We found that genetic testing using FISH had a high degree of accuracy. Our results indicate that the diagnostic accuracy of PGD using the FISH technique for three-way translocations is similar to two-way reciprocal translocations,16 and an error rate of 6.9–10.3% is comparable to the 6–10% reported by others in PGD for chromosome rearrangements.28

A private reproductive risk assessment based on a sufficient reproductive history of the family is not possible for most CCR couples. A 20% risk of live-born offspring with an unbalanced translocation and an up to 50% risk of miscarriage have been recommended as appropriate general risk figures,21 which is largely based on the obstetric history of female heterozygotes.4, 29 Due to spermatocyte arrest, very few male three-way translocation heterozygotes are likely to conceive without assisted conception; due to small numbers caution is advised but accepting a higher incidence of 3:3 alternate products, it could be appropriate to consider a lower general risk figure of around 3% (probably between 1 and 8%, Supplementary Appendix VIII) for live birth with chromosome imbalance. However, we suggest that a risk specific for each translocation, estimated using the method we have outlined (Supplementary Appendix III), is more useful in helping a couple decide whether PGD is preferable to natural pregnancy and prenatal diagnosis.

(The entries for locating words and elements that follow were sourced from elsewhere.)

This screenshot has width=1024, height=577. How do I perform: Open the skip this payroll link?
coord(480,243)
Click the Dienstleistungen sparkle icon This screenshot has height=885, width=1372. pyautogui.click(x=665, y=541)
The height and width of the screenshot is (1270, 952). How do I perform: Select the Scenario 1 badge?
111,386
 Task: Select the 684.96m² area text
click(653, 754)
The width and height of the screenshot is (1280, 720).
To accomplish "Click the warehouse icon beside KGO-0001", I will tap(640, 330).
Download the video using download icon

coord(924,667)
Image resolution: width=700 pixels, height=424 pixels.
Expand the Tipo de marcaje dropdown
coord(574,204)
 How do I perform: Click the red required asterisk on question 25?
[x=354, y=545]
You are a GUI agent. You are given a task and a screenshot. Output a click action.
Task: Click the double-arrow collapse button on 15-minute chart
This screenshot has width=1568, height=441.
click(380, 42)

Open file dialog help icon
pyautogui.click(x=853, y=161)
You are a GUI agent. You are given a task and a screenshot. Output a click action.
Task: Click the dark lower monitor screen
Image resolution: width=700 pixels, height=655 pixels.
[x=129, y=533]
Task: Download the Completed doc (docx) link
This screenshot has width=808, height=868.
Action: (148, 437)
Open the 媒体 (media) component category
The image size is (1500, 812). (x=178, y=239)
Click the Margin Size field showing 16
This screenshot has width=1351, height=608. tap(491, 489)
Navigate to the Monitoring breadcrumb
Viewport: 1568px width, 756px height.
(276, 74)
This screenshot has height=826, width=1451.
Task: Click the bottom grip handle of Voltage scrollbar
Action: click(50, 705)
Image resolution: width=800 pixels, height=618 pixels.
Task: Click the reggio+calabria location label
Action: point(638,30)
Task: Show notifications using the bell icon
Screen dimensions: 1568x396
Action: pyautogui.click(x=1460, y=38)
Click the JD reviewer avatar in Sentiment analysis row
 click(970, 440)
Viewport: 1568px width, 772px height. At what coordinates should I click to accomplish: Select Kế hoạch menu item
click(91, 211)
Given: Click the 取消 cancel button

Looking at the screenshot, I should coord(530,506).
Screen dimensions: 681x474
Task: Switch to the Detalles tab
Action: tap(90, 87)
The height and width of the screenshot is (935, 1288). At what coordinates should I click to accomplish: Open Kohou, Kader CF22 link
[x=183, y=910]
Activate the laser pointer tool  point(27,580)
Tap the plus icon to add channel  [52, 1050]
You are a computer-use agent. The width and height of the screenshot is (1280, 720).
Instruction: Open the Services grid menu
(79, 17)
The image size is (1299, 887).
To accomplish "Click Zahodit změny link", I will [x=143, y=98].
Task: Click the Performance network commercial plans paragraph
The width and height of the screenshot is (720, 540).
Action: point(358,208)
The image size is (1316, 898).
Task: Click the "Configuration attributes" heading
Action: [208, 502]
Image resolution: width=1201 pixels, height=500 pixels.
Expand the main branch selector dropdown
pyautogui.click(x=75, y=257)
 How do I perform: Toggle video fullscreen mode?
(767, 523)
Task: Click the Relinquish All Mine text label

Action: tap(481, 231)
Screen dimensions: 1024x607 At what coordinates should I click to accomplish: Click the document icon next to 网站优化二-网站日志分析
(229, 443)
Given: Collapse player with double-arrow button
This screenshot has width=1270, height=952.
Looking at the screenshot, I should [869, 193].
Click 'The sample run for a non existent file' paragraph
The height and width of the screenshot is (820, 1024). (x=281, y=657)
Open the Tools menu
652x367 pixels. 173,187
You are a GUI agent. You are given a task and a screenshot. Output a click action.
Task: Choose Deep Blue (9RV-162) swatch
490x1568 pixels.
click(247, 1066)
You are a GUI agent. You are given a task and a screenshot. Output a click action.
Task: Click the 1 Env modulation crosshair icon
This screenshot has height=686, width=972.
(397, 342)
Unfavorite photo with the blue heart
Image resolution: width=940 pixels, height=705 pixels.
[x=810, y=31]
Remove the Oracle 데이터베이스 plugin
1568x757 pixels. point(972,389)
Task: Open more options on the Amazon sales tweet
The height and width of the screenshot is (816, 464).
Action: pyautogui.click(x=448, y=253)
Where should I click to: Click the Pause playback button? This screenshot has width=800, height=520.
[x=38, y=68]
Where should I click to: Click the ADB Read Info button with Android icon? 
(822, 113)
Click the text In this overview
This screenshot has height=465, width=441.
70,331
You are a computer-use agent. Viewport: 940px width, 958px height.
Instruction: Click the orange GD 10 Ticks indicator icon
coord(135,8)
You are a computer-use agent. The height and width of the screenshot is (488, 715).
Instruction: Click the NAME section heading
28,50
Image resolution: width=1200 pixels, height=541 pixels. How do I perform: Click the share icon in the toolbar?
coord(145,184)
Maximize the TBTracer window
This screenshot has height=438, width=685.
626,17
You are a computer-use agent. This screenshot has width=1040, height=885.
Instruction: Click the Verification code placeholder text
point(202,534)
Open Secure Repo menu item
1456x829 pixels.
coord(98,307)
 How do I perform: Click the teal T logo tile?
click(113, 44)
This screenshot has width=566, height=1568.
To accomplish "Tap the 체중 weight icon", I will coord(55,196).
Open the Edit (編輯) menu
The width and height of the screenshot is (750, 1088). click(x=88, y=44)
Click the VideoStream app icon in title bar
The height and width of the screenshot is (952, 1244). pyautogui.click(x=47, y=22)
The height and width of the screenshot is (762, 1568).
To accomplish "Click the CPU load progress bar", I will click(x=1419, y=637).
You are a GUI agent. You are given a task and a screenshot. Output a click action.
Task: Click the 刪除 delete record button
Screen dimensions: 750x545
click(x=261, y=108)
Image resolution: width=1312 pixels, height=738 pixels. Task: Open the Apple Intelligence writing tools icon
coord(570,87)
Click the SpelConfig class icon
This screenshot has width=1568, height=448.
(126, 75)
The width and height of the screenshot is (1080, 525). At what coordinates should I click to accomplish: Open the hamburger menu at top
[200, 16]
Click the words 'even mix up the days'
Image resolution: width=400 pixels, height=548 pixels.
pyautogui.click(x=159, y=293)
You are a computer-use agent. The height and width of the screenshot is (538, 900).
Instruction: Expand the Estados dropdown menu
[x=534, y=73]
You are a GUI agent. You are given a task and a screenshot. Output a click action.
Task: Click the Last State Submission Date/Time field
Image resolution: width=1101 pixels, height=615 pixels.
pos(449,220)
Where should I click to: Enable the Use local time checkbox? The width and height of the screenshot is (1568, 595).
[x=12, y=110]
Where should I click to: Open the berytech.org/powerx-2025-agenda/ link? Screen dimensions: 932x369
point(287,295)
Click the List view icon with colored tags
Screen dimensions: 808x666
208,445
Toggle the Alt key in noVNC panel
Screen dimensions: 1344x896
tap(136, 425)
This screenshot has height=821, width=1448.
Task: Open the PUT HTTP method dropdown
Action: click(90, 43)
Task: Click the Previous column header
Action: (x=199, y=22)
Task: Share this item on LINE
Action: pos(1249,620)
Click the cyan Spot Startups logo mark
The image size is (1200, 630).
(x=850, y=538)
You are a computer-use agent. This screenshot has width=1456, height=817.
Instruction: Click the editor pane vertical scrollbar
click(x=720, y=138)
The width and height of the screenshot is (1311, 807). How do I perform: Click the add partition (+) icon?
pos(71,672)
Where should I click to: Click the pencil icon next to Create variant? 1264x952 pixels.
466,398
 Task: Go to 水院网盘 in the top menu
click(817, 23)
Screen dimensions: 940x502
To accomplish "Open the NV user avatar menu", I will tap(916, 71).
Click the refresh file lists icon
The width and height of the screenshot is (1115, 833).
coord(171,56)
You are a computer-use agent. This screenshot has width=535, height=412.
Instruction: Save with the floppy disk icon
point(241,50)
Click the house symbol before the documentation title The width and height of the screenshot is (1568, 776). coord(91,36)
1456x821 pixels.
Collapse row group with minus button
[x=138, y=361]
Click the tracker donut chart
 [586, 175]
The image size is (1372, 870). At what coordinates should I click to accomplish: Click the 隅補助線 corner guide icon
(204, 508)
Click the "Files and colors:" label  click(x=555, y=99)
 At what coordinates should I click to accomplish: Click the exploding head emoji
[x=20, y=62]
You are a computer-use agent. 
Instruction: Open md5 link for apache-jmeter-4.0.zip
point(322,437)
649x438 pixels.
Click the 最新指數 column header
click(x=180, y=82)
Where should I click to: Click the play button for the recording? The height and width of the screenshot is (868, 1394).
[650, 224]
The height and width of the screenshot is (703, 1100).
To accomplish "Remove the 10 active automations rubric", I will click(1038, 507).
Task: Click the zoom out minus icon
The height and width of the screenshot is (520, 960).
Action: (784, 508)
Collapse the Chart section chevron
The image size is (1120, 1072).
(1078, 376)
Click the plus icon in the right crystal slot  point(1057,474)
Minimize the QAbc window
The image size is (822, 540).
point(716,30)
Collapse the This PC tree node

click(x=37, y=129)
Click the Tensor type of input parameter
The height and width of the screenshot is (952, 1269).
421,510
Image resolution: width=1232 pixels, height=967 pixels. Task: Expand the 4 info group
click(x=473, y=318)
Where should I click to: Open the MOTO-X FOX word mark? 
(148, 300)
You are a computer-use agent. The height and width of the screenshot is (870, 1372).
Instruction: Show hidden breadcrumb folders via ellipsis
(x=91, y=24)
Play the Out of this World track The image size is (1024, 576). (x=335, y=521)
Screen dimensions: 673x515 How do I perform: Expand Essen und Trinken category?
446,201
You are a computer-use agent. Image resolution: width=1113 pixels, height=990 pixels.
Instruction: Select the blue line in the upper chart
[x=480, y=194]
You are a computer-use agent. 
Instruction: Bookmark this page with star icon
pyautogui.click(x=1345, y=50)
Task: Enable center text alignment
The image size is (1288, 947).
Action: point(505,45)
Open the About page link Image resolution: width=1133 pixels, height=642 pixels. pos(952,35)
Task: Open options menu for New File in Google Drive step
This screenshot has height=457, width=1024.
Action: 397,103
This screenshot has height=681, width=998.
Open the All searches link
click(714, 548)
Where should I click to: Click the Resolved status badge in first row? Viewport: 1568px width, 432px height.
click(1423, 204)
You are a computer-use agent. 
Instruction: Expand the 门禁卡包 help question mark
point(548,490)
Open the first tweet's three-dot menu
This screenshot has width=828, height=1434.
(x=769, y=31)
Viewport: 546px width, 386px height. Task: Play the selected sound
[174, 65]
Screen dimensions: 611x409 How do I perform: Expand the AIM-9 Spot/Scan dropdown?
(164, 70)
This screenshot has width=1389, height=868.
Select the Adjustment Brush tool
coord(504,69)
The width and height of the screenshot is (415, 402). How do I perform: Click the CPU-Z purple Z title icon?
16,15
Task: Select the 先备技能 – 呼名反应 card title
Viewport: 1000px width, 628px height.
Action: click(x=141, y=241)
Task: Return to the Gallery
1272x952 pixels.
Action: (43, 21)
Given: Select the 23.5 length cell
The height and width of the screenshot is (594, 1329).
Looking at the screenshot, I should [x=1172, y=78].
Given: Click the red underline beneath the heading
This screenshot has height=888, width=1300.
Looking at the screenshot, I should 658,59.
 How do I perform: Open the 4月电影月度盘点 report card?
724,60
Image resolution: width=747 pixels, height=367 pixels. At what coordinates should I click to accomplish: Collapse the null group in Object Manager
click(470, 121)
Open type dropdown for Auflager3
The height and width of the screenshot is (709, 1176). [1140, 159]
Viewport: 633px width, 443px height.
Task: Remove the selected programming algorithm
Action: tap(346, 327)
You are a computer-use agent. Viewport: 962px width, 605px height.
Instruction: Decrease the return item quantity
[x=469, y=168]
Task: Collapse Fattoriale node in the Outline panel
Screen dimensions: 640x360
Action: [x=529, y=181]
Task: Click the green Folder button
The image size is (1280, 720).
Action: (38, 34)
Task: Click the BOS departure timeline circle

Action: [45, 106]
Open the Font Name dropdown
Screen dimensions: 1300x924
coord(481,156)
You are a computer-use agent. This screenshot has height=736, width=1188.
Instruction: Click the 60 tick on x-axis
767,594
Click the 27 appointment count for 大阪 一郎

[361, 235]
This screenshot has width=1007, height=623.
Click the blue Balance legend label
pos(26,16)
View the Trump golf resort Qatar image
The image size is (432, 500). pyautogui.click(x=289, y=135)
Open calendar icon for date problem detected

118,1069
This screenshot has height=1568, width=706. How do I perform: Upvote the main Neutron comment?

The application of array comparative genomic hybridization and single nucleotide polymorphism microarray to PGD has the potential to offer an efficient test for complex chromosome rearrangements30 while also testing for other genome imbalance.31, 32, 33, 34 However, as with a FISH approach, comprehensive assessment (for instance using telomere probes and chromosome painting) of the rearrangement is necessary before PGD to exclude unexpected complexity that may not be detected by karyotyping alone. We suggest that a cautious approach to PGD for complex chromosome rearrangements is advisable, especially in de novo cases or where the family history information is restricted and there has been minimal characterization to provide reassurance that the rearrangement is not more complex.

In conclusion, our study shows that PGD for three-way translocations using the FISH technique with at least five probes has high accuracy and can be effective for male heterozygotes, even with very poor sperm parameters that would preclude natural pregnancy. However, there is an indication that for female carriers, the incidence of 3:3 alternate segregation could be significantly lower, to an extent where PGD may not be their best reproductive option and gamete donation or adoption may be more realistic. It is established that the profiles of segregation products for carriers of Robertsonian and reciprocal translocations show differences between female and male carriers,16, 17, 21, 35 underlining the different mechanisms and checkpoints involved in male and female meiosis. Our study reported here indicates that meiotic mechanisms in CCR carriers have similar constraints to those in other chromosome rearrangements.